Papal politics

The Pope has been in town this week. In fact, he’s been staying just around the corner in the Vatican ambassador’s house in Wimbledon. Many of my facebook friends have snapped him in his Pope Mobile as he did the rounds in the City, and even the kids at school have been talking about it. This morning, knowing that P was out at a course in Billingsgate for the day, I considered getting myself off to Hyde Park, or wherever, to see him. But I didn’t. I couldn’t.
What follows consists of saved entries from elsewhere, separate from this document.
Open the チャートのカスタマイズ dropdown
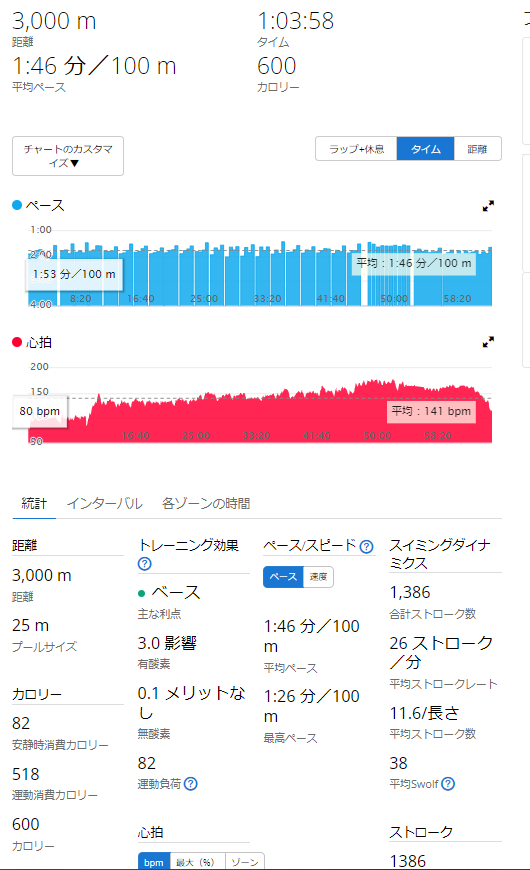 68,156
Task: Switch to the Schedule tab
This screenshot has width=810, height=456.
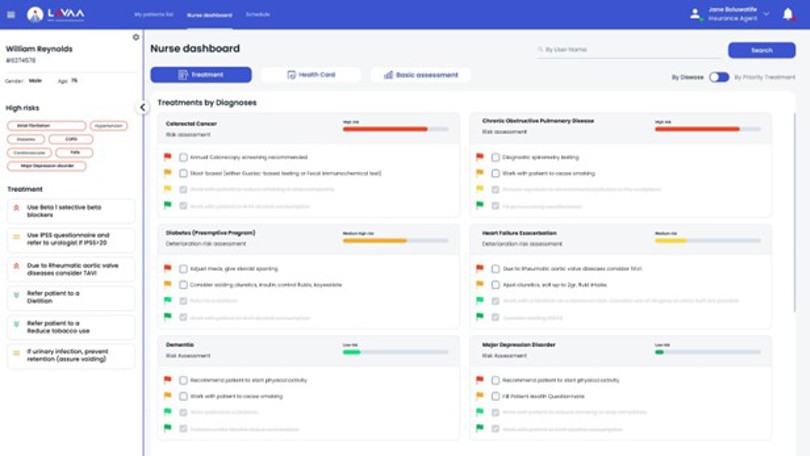Action: [x=258, y=15]
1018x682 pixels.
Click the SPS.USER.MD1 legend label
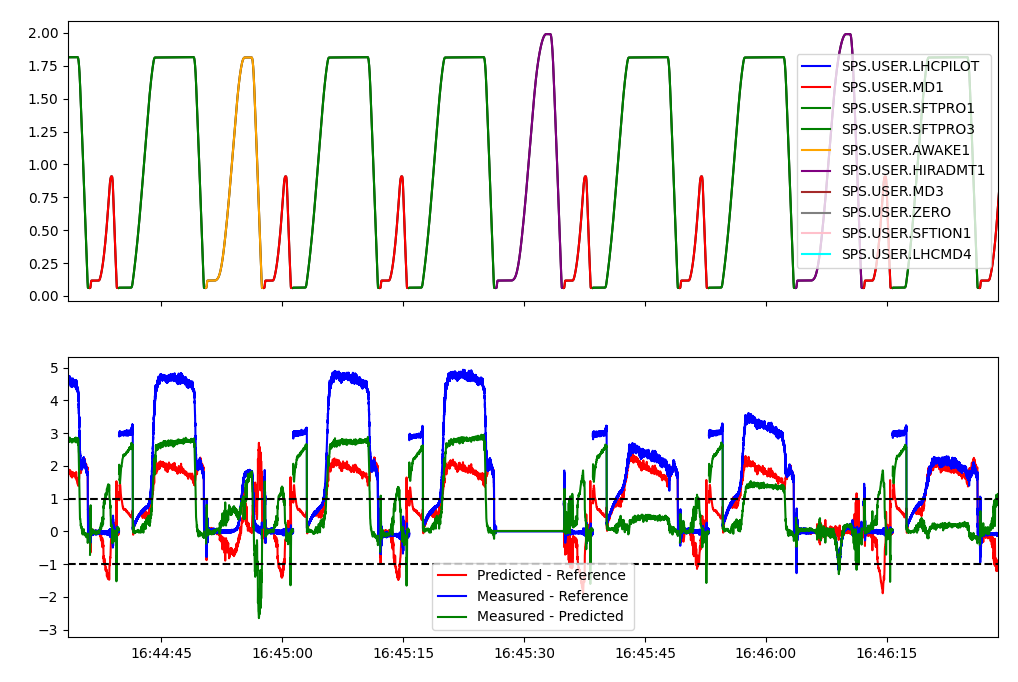pyautogui.click(x=892, y=87)
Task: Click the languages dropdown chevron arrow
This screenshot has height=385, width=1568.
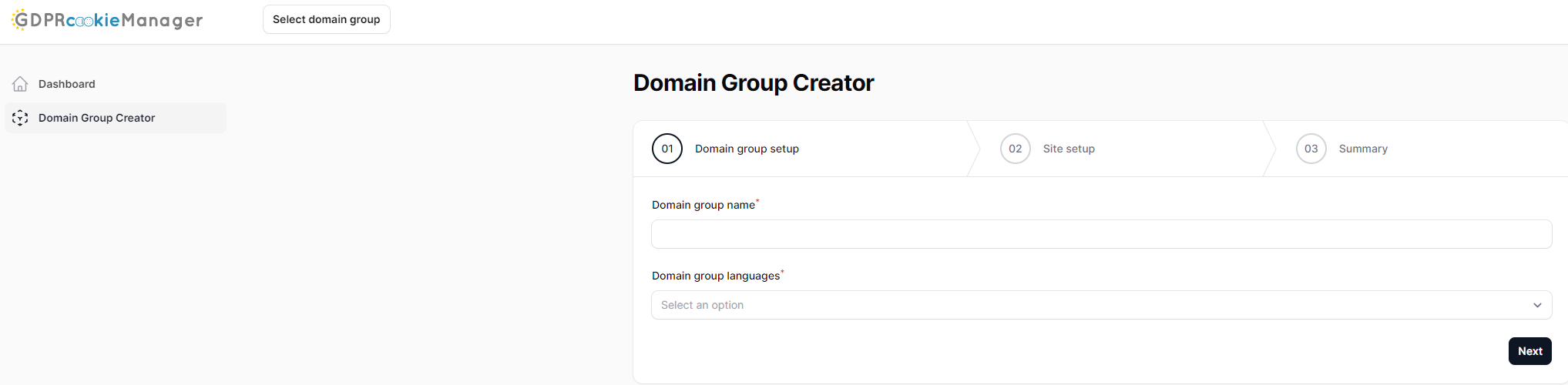Action: click(1537, 305)
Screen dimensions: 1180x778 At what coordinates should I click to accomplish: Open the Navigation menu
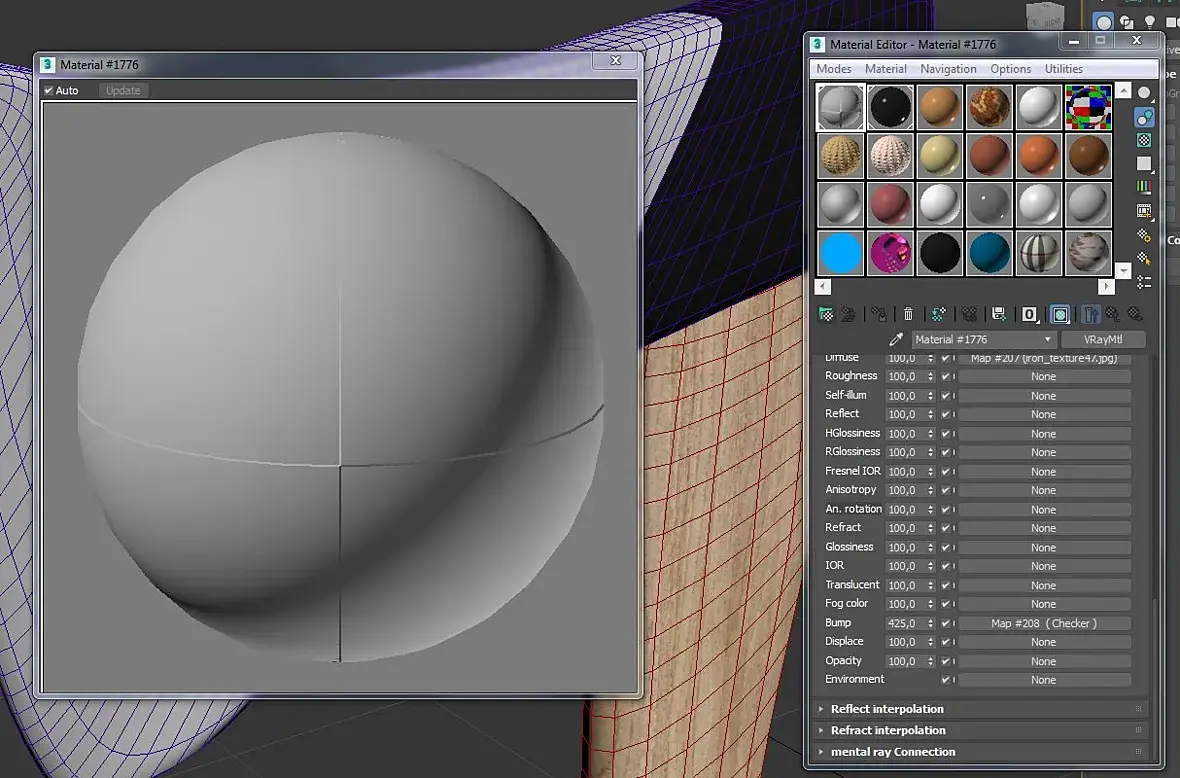click(948, 69)
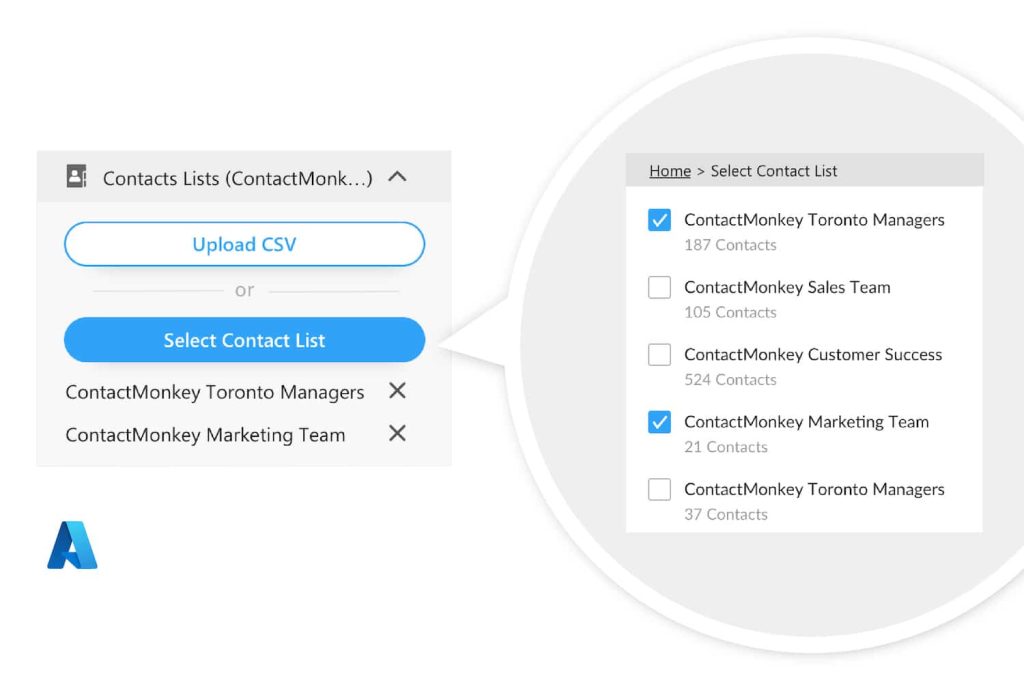Image resolution: width=1024 pixels, height=687 pixels.
Task: Click the Select Contact List blue button
Action: point(243,340)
It isn’t this particular Pope I have a problem with. It isn’t necessarily that he has a dubious history, and has allowed Holocaust deniers back in the Vatican. It isn’t that he seems more concerned with kindness towards the perpetrators of horrific crimes against young people than he does with caring for those children themselves. It isn’t even his bigoted and out-dated attitudes towards sexuality and gender issues. It’s beyond the fact that his church’s insistence that God is anti-contraception contributes to the spread of HIV and AIDS. Or that women are second-class citizens in the Roman Catholic Church. (Though all of those issues I feel passionate and, indeed, bitterly angry about).

 
No, it’s something else. A far worse crime than any of those, and one that he, alone, isn’t responsible for. It’s a problem with the entire idea of a pope at all. The idea that one man on earth can be looked to as an authority on God, that one person can be closer to God than any other. The belief that each of us needs someone to mediate between us and our creator – a belief that is the fundamental opposite of everything that Jesus taught. It’s a problem with the whole Roman Catholic Church. I saw a three-minute film between programmes the other night, that really brought it home. A woman who attributed the healthy child she gave birth to, despite doctors telling her it would suffer some unnamed disability, to a visit to the Pope and a Papal Blessing. Not God. Not God sending her a miracle. Not God intervening in her life with His love… The Pope.
And so, I couldn’t go along to see him because I couldn’t trust myself not to do something that might, in the end, have offended some people of real faith.